* [What needs to be done] Every line in the data below that holds "will" should be found and copied.

*** Block opens ***

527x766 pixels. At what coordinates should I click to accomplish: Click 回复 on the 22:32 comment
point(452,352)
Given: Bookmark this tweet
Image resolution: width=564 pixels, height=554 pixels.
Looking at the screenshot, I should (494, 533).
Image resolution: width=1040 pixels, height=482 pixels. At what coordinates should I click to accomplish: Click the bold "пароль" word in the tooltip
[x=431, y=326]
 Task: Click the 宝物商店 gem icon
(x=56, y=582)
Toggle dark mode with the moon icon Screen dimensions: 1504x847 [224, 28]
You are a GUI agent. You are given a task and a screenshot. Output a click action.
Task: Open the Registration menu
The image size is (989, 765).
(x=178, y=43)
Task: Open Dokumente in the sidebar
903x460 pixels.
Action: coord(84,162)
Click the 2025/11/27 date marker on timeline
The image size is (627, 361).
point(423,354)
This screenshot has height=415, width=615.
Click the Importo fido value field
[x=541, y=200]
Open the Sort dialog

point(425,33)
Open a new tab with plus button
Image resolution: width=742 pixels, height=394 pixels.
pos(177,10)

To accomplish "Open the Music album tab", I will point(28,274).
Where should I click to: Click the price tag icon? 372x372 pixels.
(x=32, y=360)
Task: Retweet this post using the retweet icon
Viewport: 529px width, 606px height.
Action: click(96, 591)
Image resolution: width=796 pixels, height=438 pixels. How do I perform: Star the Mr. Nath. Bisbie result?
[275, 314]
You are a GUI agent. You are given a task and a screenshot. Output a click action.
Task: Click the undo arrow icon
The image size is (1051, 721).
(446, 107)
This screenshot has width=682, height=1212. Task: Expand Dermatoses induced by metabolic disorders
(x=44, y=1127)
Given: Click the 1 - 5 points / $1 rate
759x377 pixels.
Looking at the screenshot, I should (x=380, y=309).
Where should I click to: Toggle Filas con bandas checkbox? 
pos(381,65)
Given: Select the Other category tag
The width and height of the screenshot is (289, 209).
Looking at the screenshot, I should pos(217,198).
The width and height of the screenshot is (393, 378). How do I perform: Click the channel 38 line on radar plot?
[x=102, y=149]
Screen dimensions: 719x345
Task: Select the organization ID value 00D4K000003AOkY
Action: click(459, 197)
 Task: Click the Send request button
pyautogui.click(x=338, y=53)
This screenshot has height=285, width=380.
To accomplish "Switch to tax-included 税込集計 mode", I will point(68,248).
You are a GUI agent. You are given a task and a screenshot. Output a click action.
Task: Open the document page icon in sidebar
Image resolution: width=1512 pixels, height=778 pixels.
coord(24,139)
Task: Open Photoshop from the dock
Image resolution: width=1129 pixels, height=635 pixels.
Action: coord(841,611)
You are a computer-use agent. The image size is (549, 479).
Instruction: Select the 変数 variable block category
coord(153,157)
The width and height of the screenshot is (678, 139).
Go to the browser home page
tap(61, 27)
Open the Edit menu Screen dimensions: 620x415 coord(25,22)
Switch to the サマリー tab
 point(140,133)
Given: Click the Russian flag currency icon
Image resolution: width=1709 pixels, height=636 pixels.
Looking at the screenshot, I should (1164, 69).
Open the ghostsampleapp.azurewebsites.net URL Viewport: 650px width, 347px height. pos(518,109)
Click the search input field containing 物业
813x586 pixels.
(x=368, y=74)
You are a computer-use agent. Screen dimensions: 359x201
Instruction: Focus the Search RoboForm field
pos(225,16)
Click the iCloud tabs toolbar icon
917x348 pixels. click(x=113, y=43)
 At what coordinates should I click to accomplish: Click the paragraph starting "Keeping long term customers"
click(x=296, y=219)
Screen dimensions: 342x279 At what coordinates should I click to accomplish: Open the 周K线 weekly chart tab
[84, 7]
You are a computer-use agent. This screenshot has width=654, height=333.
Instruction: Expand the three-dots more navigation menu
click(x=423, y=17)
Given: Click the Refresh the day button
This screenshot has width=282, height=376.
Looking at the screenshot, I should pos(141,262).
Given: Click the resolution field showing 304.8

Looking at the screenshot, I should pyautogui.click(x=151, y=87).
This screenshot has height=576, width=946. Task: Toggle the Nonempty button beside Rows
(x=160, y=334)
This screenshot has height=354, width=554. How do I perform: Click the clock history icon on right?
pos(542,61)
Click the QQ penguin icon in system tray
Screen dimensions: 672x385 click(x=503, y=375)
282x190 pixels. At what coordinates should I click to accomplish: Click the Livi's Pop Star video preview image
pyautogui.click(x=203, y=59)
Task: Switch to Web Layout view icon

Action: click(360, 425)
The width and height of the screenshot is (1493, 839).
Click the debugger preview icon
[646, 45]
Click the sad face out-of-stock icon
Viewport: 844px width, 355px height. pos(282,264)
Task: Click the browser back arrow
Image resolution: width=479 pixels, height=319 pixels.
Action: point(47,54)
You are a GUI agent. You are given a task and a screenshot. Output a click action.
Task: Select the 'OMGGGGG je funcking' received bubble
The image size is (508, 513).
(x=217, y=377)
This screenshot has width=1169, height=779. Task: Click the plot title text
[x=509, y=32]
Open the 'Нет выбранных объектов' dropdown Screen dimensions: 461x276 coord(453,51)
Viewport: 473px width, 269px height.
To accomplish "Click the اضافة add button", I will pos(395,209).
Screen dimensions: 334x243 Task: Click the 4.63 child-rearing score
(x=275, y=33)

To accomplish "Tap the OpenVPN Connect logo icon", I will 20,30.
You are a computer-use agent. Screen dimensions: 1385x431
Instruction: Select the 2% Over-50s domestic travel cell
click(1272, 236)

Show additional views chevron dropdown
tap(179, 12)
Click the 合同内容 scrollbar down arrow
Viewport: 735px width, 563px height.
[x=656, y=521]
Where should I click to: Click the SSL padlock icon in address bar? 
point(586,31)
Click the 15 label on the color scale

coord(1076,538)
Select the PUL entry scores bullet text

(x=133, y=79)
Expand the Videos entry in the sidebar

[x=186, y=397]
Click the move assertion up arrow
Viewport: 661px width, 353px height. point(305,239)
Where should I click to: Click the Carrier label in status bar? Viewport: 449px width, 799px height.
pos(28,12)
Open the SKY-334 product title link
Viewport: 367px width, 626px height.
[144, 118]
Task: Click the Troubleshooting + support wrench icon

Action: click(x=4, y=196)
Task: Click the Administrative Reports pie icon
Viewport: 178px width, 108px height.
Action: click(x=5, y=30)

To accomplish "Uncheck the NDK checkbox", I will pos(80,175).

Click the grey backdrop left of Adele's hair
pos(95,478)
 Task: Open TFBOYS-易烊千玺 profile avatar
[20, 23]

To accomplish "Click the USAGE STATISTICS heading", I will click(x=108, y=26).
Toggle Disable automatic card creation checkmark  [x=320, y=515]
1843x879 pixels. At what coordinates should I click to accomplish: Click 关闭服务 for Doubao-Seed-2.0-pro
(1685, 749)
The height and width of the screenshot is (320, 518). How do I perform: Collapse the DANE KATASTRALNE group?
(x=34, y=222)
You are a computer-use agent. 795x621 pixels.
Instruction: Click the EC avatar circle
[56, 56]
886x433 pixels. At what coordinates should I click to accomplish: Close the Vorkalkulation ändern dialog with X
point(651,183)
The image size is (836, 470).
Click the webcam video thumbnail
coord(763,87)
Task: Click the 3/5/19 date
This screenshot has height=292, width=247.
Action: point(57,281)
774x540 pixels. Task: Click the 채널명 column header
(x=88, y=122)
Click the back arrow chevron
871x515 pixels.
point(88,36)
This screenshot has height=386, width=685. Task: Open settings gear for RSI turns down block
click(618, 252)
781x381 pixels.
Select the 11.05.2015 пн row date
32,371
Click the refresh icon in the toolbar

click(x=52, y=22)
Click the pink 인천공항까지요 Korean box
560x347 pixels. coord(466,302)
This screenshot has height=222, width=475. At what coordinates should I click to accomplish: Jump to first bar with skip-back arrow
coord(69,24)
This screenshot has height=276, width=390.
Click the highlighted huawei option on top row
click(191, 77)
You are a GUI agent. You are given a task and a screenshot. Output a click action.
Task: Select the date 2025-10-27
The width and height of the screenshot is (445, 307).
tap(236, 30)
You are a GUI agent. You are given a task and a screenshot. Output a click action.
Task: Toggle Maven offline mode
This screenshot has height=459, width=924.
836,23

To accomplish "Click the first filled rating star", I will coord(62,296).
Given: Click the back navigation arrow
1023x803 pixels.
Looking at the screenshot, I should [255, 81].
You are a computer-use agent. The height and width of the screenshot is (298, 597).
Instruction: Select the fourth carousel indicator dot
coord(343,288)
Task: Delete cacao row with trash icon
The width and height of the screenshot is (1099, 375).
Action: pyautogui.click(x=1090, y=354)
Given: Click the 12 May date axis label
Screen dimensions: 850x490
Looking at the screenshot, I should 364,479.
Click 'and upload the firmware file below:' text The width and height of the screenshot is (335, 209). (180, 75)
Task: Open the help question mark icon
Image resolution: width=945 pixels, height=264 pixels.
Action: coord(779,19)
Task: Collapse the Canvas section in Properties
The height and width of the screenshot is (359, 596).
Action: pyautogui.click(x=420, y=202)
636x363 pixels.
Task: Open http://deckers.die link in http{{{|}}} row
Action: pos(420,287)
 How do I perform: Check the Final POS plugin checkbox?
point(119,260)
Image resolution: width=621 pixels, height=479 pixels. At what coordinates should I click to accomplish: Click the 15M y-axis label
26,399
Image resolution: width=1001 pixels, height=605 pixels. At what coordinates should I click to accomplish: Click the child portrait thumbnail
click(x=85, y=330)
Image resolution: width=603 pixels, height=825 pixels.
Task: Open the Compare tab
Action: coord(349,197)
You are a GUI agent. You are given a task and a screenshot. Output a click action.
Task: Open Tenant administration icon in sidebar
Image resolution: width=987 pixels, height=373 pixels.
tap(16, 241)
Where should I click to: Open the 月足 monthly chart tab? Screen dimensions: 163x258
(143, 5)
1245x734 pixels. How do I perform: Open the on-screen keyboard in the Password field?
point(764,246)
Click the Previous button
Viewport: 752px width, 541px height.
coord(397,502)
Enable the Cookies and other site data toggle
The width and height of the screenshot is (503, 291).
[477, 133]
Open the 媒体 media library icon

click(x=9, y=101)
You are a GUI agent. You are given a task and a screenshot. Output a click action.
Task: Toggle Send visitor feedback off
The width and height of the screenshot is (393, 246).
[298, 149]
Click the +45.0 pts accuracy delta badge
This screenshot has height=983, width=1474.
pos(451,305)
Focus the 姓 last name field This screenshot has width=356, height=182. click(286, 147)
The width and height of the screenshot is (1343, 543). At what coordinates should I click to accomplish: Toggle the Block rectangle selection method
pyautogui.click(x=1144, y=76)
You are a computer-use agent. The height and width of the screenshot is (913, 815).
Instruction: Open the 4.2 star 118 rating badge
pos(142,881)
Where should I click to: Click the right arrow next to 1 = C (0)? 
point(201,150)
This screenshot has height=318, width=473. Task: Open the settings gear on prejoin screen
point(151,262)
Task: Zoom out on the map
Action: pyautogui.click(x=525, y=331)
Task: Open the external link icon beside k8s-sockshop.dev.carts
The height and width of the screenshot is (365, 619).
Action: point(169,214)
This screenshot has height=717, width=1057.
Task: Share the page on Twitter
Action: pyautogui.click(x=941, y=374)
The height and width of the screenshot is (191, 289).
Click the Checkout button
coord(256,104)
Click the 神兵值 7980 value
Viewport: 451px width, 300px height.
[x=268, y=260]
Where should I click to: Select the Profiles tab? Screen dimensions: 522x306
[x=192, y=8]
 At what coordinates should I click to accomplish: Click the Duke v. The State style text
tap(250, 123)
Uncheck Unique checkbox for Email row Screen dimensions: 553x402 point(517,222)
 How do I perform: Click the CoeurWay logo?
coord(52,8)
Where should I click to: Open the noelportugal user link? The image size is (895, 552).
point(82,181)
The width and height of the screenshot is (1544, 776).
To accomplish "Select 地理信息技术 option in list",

*** Block closes ***

* [Expected answer]
To accomplish "Open the Music album tab", I will point(28,274).
To accomplish "Switch to tax-included 税込集計 mode", I will point(68,248).
To accomplish "Click the اضافة add button", I will pos(395,209).
To accomplish "Tap the OpenVPN Connect logo icon", I will 20,30.
To accomplish "Uncheck the NDK checkbox", I will pos(80,175).
To accomplish "Click the USAGE STATISTICS heading", I will click(x=108, y=26).
To accomplish "Click the first filled rating star", I will coord(62,296).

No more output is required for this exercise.